The first eight chapters of Inventing Freedom lay an intellectual foundation for Dan Hannan’s powerful final chapter, titled with a 1644 quote from John Milton: “Consider what nation it is whereof ye are.”

When thinking about the strongly liberty- and individual-oriented “peculiarities of English law,” Hannan asks a painful question: “How could we not be disquieted by the readiness with which our generation has squandered its heritage?”

After stating that “the English-speaking states are (moving toward) uniformity, centralization, high taxation, and state control,” Hannan adds a note of hope: “There is nothing inevitable about this process. It is our choice, not our fate. The fault, dear Brutus, is not in our stars, but in ourselves, that we are underlings.”

What is the way out of this mess (other than making sure not to elect a Democrat as president of the United States in 2016)? Daniel Hannan exhorts us with the words of Joseph Warren (“the man who sent Paul Revere on his ride”): “You are to decide the question on which rest the happiness and liberty of millions yet unborn. Act worthy of yourselves.”

On the surface, Jason Mattera’s Crapitalism — every bit as biting and entertaining as its title suggests — and Daniel Hannan’s Inventing Freedom — which perfectly represents Hannan’s passion for freedom (and for the United States) combined with his double-major in history at Oxford — would seem to have little in common.

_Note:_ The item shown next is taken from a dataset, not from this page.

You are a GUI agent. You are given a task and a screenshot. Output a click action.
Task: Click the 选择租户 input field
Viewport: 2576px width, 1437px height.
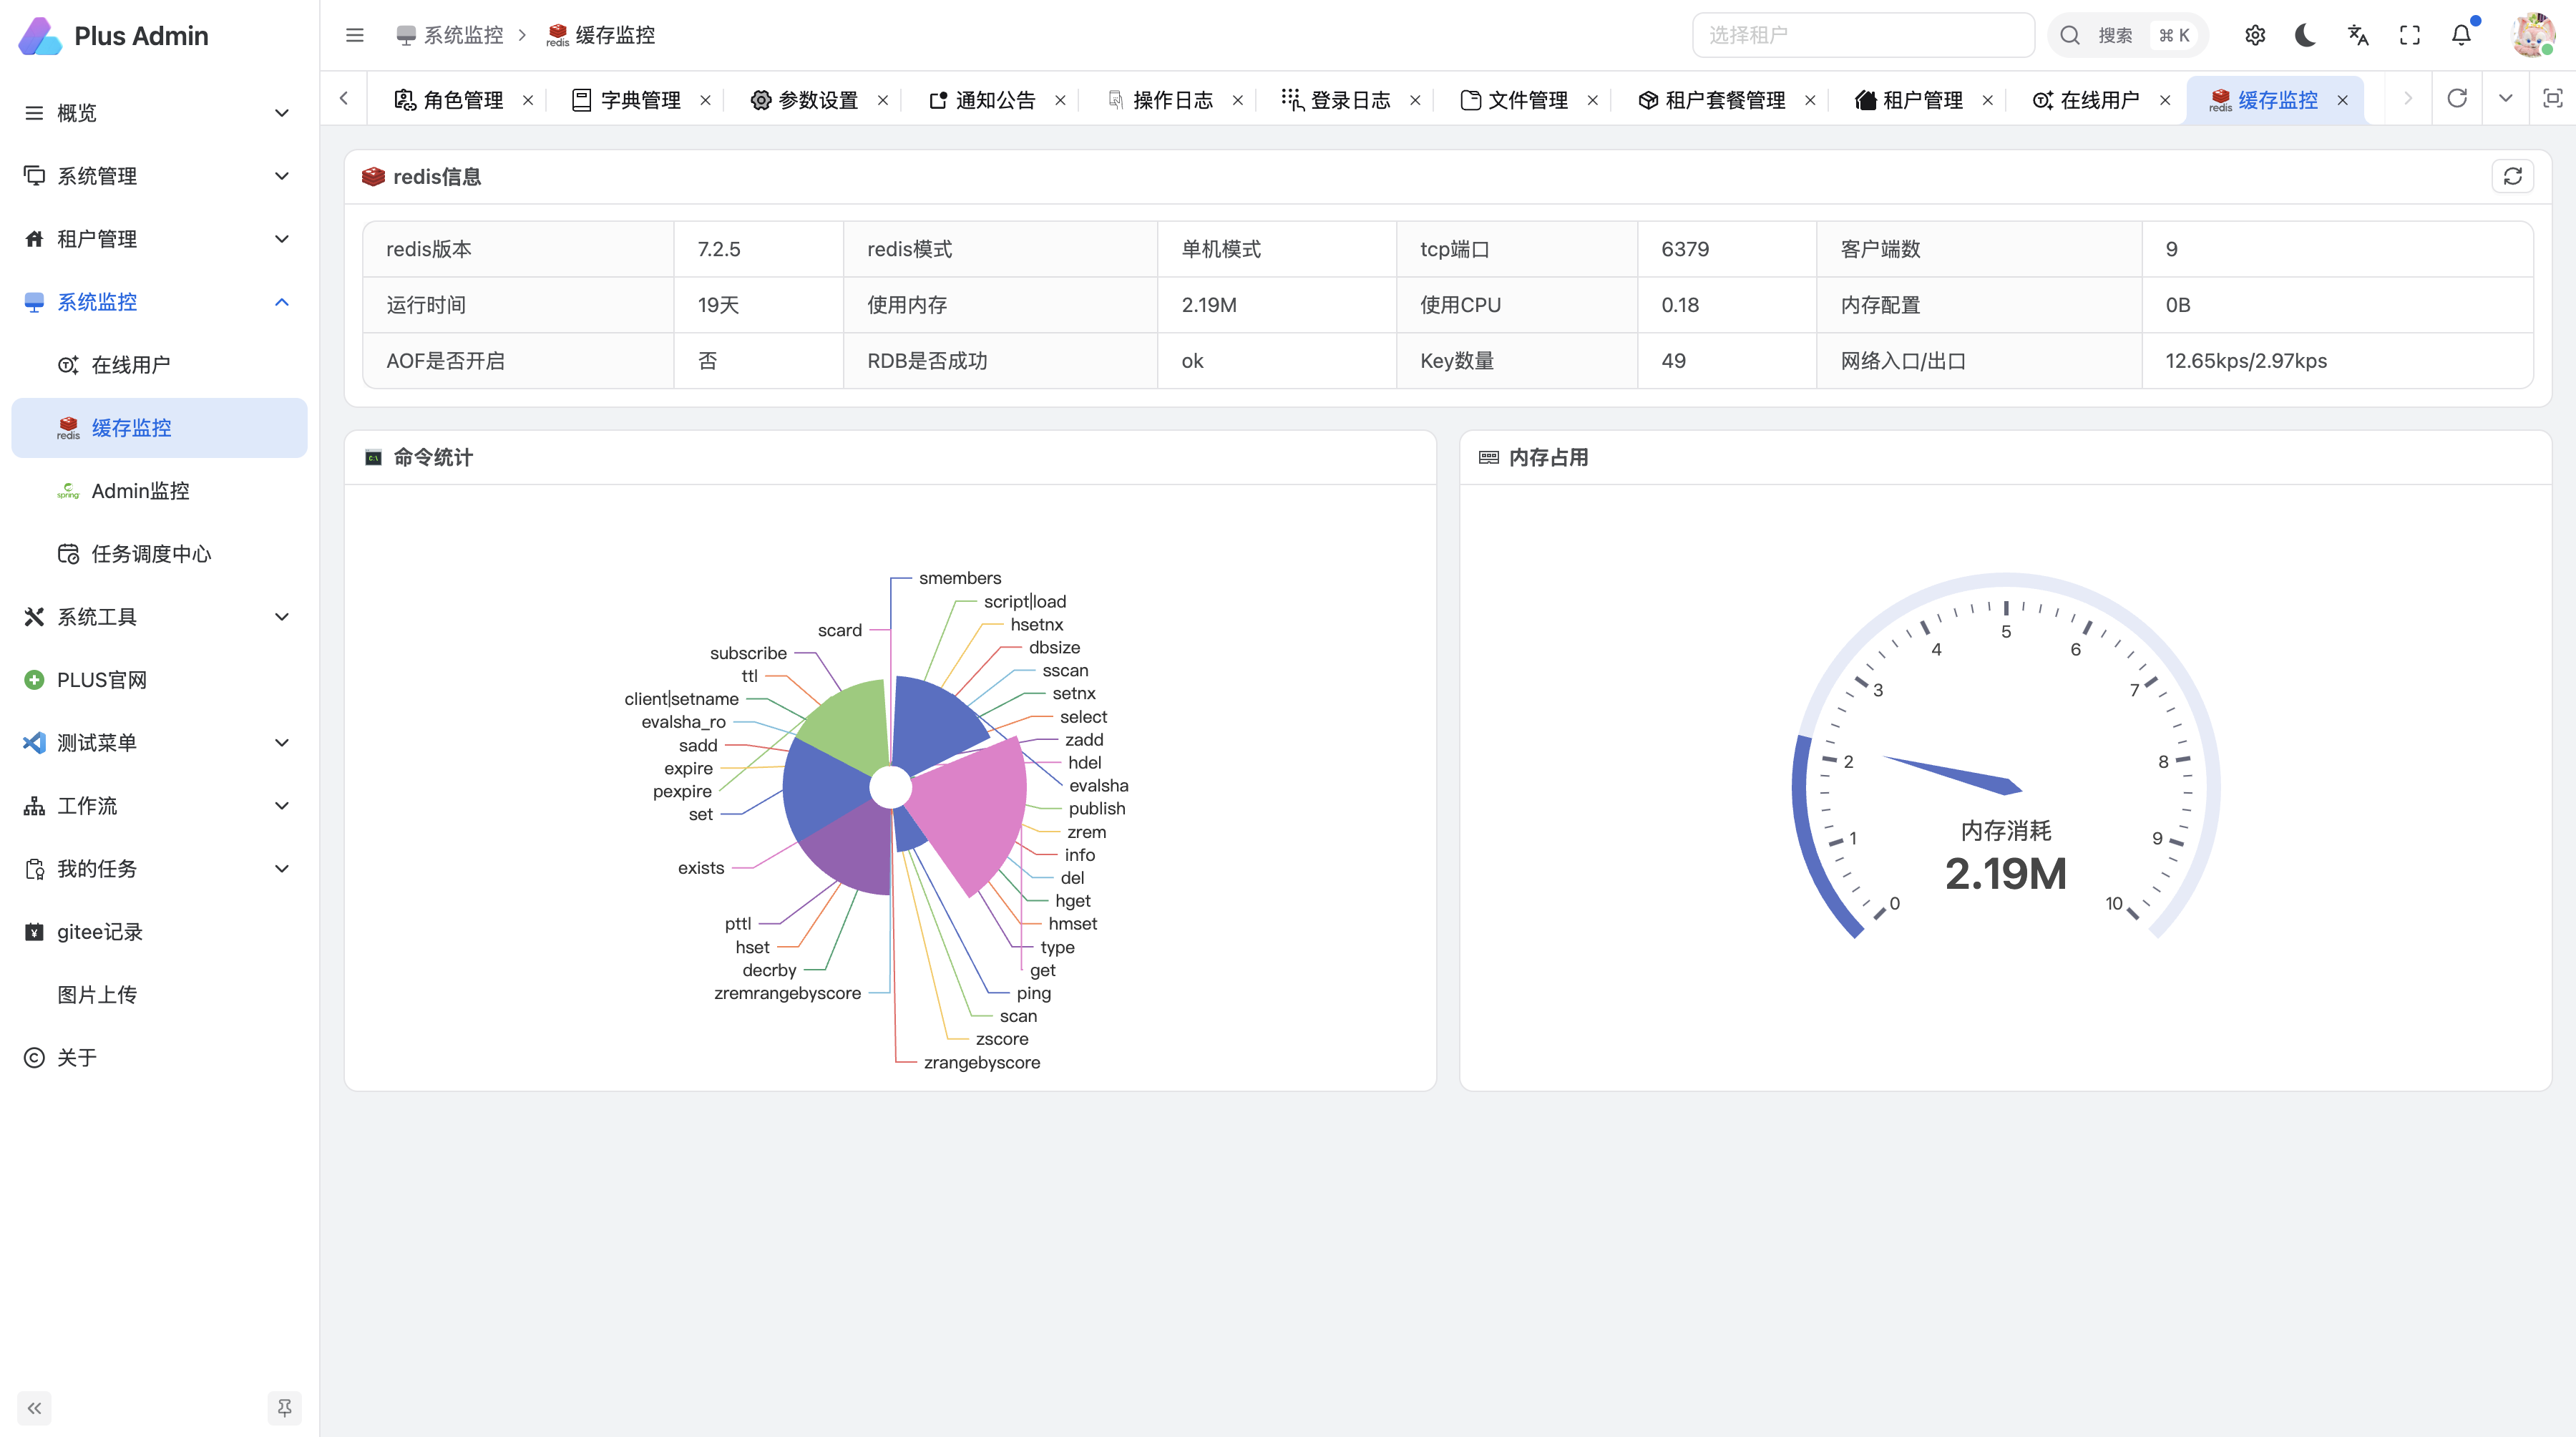[x=1862, y=36]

In fact, together they represent a single, singular and critically important story.

Hannan explains what our English cultural ancestors built, what was sacrificed to build it, and how “modern” theories and mindsets, no matter how misguided, threaten all that has made the Anglosphere generally and America specifically the most successful and ennobling creations of human political endeavor. (In this context, the term ancestors applies equally to immigrants to the United States as to descendants of the Mayflower voyagers as long as their intent is to be of, and not just in, our republic.)

Mattera picks up where Hannan leaves off by giving us specific examples of how forgetting or ignoring fundamental precepts of our historic approach to government and law leads to big government working hand-in-stinking-glove with Crapitalist businessman to “swipe your tax dollars.”

When government assumes powers it was never intended — and becomes populated with politicians and bureaucrats who have an incentive to use those powers to benefit their own positions — only bad things can happen, at least to those of us who don’t or can’t play the buy-your-favorite politician game.

Perhaps the best call to action is a combination from both of these wonderful books. The first two sentences from Hannan, the latter two from Mattera, their differing styles obvious: “We remain an inventive, quizzical, enterprising people. All we need to do is hold fast to the model that made us that way. The entire system needs cleansing. So get to work.”